In a recent letter to the members of the United States House of Representatives, the American Chemistry Council expressed its opposition of excise taxes on petrochemicals in the Infrastructure Investment and Jobs Act:
The American Chemistry Council (ACC), the primary trade association representing the business of chemistry, is encouraged to see bipartisan progress toward approving legislation that will help bring America’s infrastructure into the 21st Century—including provisions that will spur the development and use of advanced materials, many of which rely on chemistry.

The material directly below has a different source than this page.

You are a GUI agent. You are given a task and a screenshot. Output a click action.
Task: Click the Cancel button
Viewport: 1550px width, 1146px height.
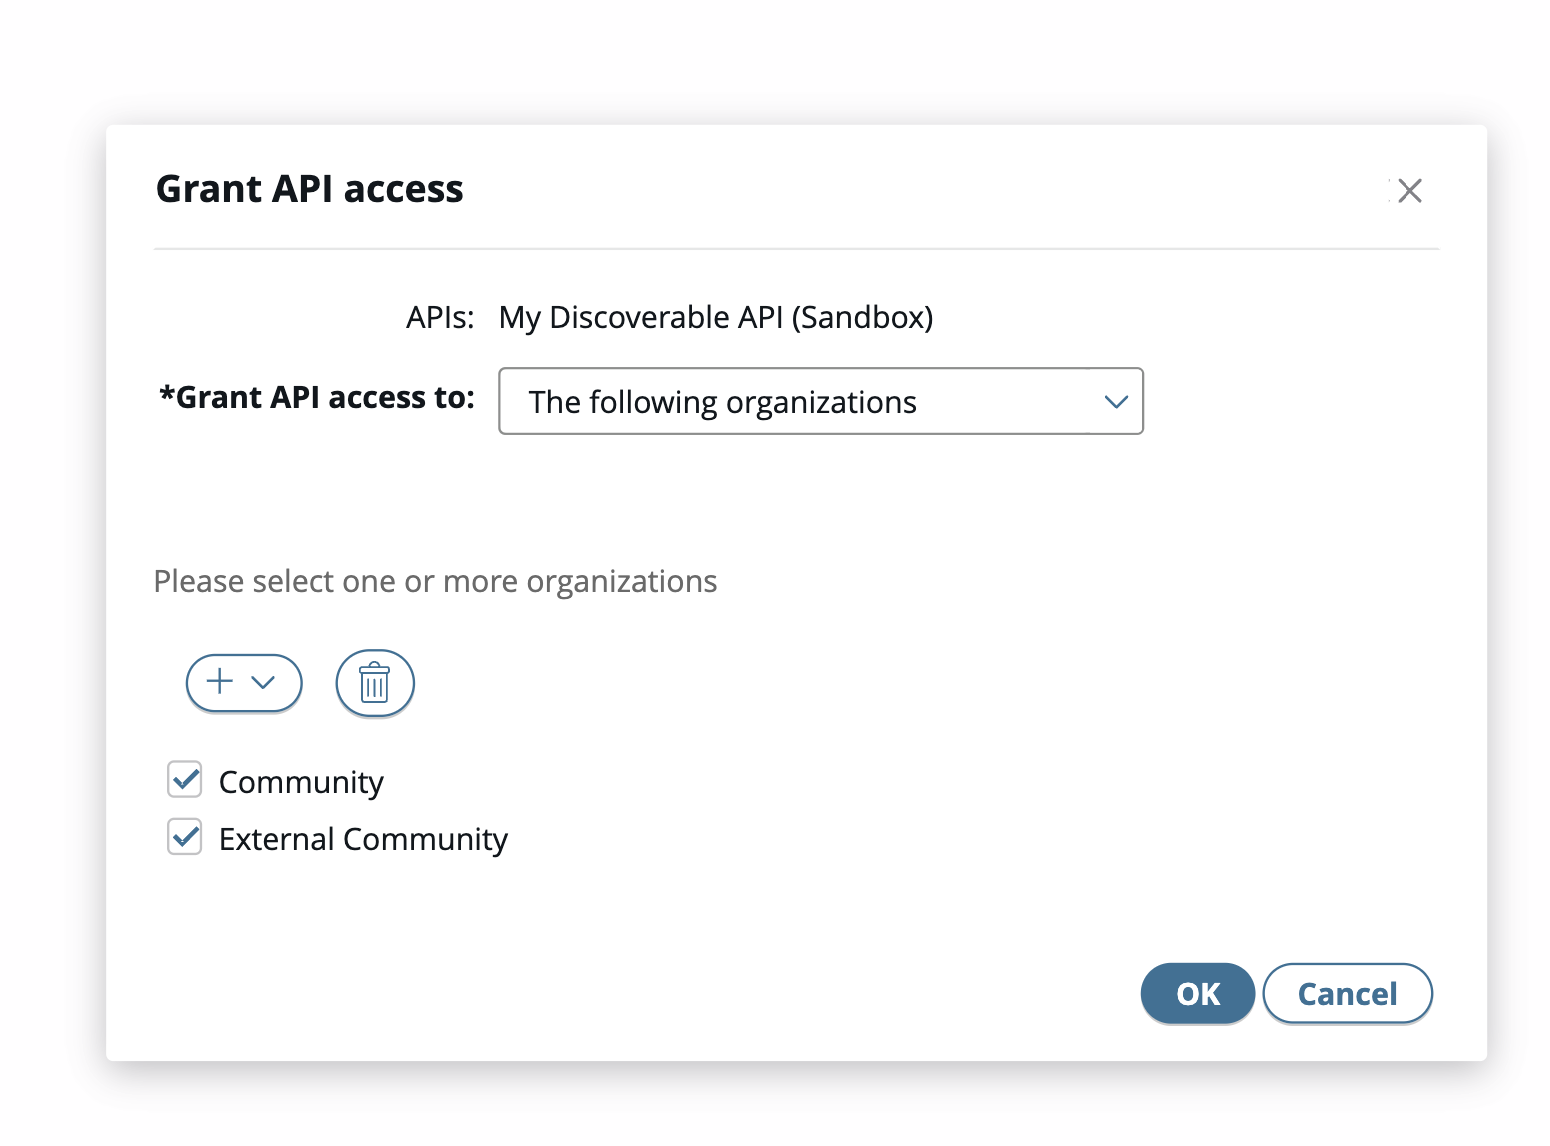point(1347,993)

However, we remain gravely concerned that bill the Senate passed and sent over to the House includes new taxes on materials that serve as building blocks for U.S. manufacturing. The Senate bill includes a $14.5 billion tax on chemicals, critical minerals and metallic elements.
Make no mistake, this “pay for” is a tax that will result in America’s global manufacturing competitiveness being threatened by countries like China, and consumers will pay more for a variety of goods, including some of the very items needed for infrastructure development and climate improvement. This when Americans are already struggling with spiking inflation and rising prices. This misguided ‘pay-for’ singles out the chemical industry, which has been a driver of U.S. investment and job creation over the past decade.
The U.S. chemical industry is the foundation for America’s manufacturing supply chain, and the 42 chemicals, critical minerals and metallic elements identified for taxation are the building blocks for a variety of vital products, including pharmaceuticals, semiconductors, water treatment and disinfection, solar panels, refrigerants, soaps and detergents, steel, plastics, wood products, copper, cement, glass, pesticides, fungicides, rubber, paint and coatings, batteries, ceramics, textiles, light bulbs, dental fillings, fireworks and consumer electronics.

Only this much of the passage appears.